Parallel programming in FastFlow

FastFlow is a C++ parallel programming framework advocating high-level, pattern-based parallel programming. It chiefly supports streaming and data parallelism, targeting heterogenous platforms composed of clusters of shared-memory platforms, possibly equipped with computing accelerators such as NVidia GPGPUs, Xeon Phi, Tilera TILE64.

The main design philosophy of FastFlow is to provide application designers with key features for parallel programming (e.g. time-to-market, portability, efficiency and performance portability) via suitable parallel programming abstractions and a carefully designed run-time support.

Application scenarios

FastFlow is a general-purpose C++ programming framework for heterogenous parallel platforms.
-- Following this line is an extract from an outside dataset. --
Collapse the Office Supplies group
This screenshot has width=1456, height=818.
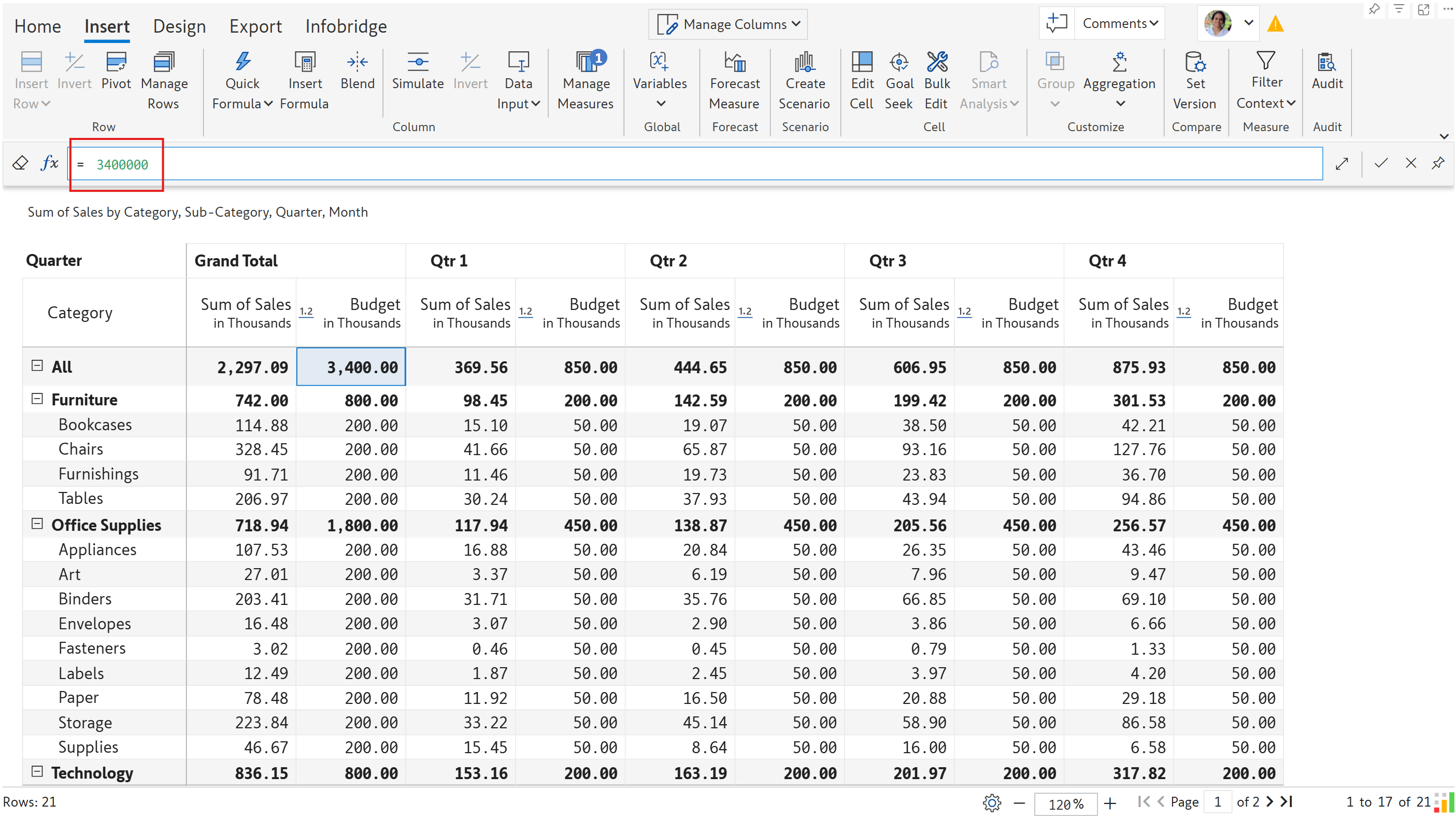(37, 524)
Like other high-level programming frameworks, such as Intel TBB and OpenMP, it simplifies the design and engineering of portable parallel applications. However, it has a clear edge in terms of expressiveness and performance with respect to other parallel programming frameworks in specific application scenarios, including, inter alia:

In other cases FastFlow is typically comparable to (and is some cases slightly faster than) state-of-the-art parallel programming frameworks such as Intel TBB, OpenMP, Cilk, etc. More details may be found on the performance page. A number of both micro-benchmarks and real-world applications has been developed with FastFlow (or ported from other parallel libraries) in order to asses its usability and performance, among the others:

The source code of (almost) all applications can be found in the FastFlow SVN repository under either LGPLv3 or GNU GPL license. The design of applications and their performance are described in research papers.

Design

FastFlow comes as a C++ template library designed as a stack of layers that progressively abstracts out the programming of parallel applications. The goal of the stack is threefold: portability, extensibility, and performance. For this, all the three layers are realised as thin strata of C++ templates that are 1) seamlessly portable; 2) easily extended via subclassing; and 3) statically compiled and cross-optimised with the application. The terse design ensures easy portability on almost all OSes and CPUs with a C++ compiler. The main development platform is Linux/x86_64/gcc, but it has been tested also on various combinations of x86, x86_64, PPC, ARM, Tilera, NVidia with gcc, icc, Visual Studio on Linux, Mac OS, and Windows XP/7. The FastFlow core has been ported to ARM/iOS.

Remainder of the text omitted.